Cost innovation and the dragons

‘Cost innovation’ sounds like an oxymoron. Most of us associate innovation with greater functionality and sophistication. Mainland Chinese companies, however, are turning conventional business models on their heads and these ‘dragons’ are making inroads into markets in ways that would have been unimaginable just a few years ago.

Former INSEAD Affiliate Professor of Asian Business and International Management Peter Williamson says Chinese companies are tapping niche markets and customising products, but instead of looking at premium pricing they’re choosing to go mass market with ‘everyday low prices on steroids.’ Yet, they’re still offering advanced technology and are not skimping on research and development.

Peter Williamson
Williamson, who has just brought out a new book called ‘Dragons at Your Door: How Chinese Cost Innovation is Disrupting Global Competition’ with co-author Ming Zeng, says mainland companies are also using their cost advantage to offer speciality products at low prices.

Take for example Haier. It grabbed a 60 per cent share of the market for wine-storage fridges which had earlier been regarded as a niche, premium product.

The authors argue we must all learn to cope with a world that will soon see a cost revolution, whether we’re ready or not.

The dragons are successfully building their bases in China and are then looking to expand globally. The implication is that Western companies that decide not to fight the emerging dragons on their home turf will leave themselves exposed in the long run.

Exploiting loose bricks

According to the book, the dragons look for ‘loose bricks’ in the defences of their competitors and then seek to exploit these. And there’s no escape by moving upmarket either. Instead, the authors say ‘new and creative strategies’ are needed in response.
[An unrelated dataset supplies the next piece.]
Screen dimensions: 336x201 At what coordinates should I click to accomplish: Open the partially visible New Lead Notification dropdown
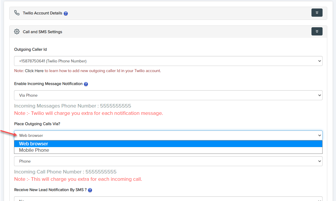pos(168,199)
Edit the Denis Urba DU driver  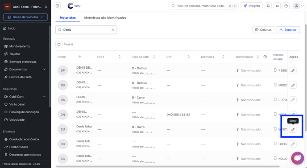[x=293, y=129]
“If it were just the threat of low costs and low prices, the standard answer would be to go upmarket,” Williamson says. “But what we see the Chinese doing is taking a niche market and making a mass market by cutting prices by 50 per cent.”
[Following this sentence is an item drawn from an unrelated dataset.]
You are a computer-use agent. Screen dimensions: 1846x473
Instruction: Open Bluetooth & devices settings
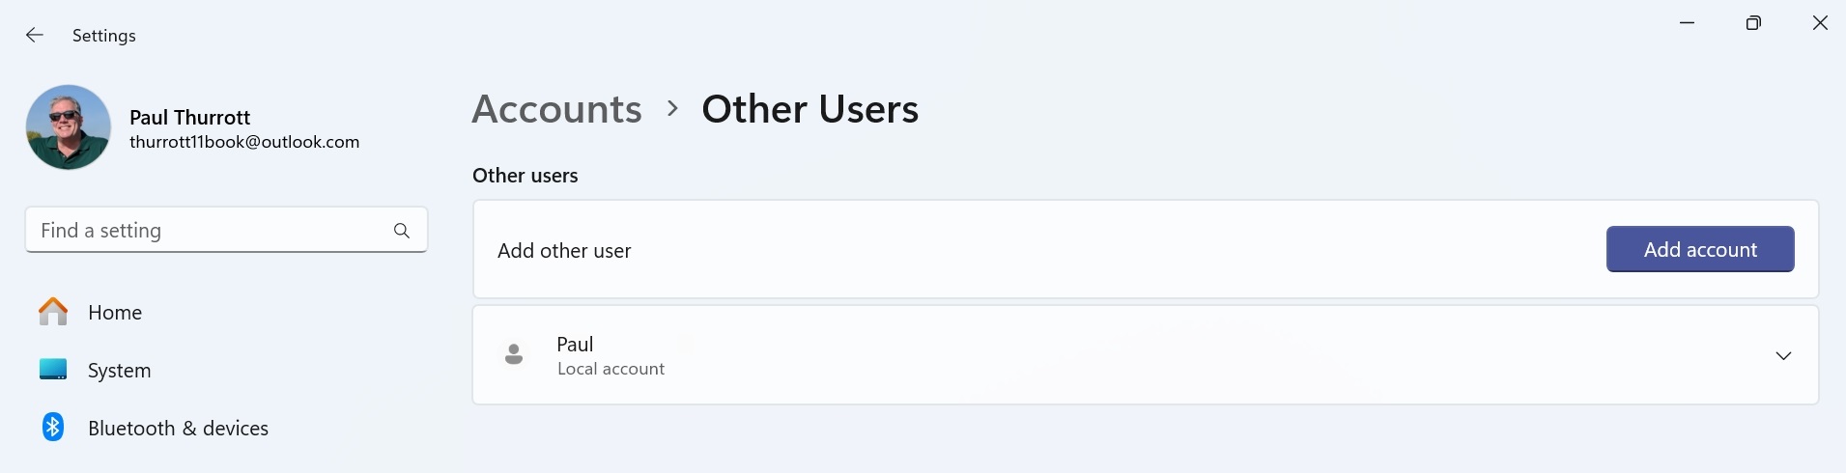coord(178,429)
The authors say that although moving upmarket may be ‘little more than a retreat into oblivion’, they’re not arguing that these mainland Chinese firms will simply take over the world.
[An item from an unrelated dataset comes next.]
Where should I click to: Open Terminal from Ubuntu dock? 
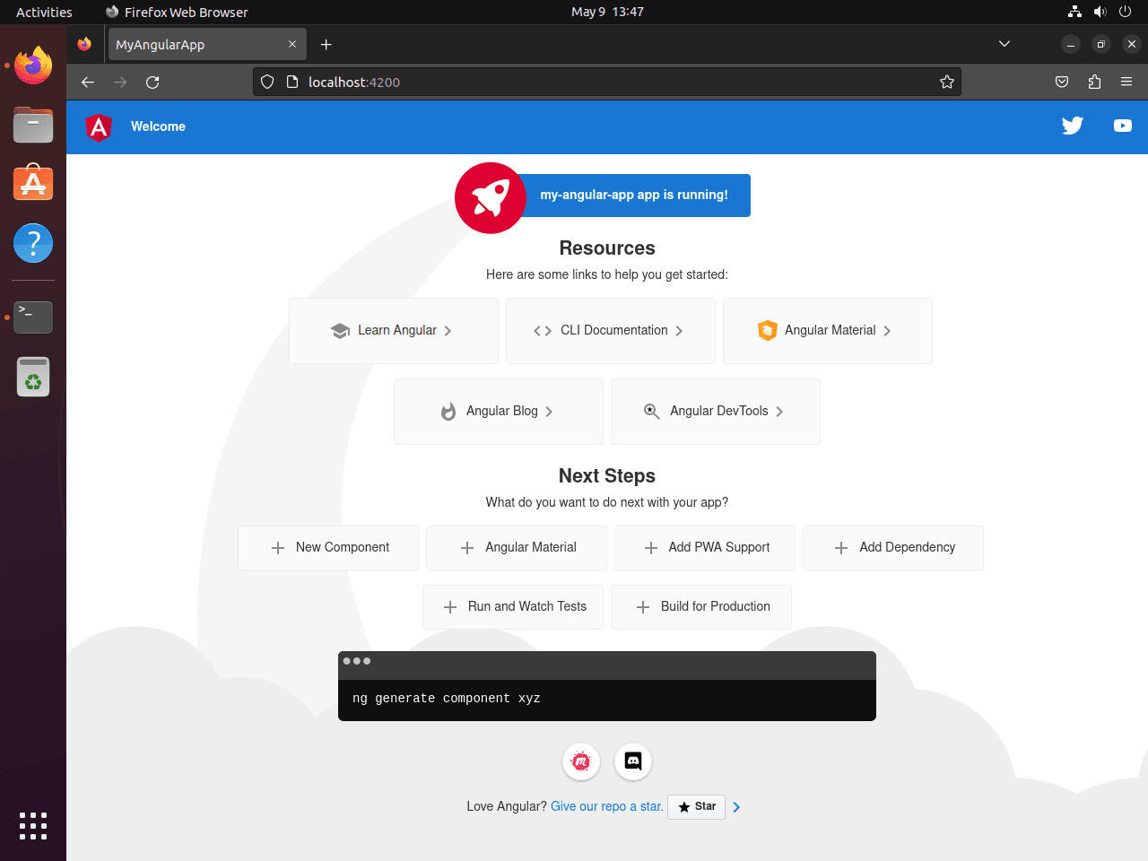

“In the book, we try to give a wake-up call for companies that basically think these people are going to stay at the bottom of the market and that the easy answer is to go to the sunlit uplands in the top segments, you’ll be fine,” Williamson says. “What we’re saying is that Western companies, established companies need to rethink how they’re going to approach this new threat.”

'The game's not up'

“We say there are some things you can do, so it’s not the game is up, we should pack up and go home,” he adds.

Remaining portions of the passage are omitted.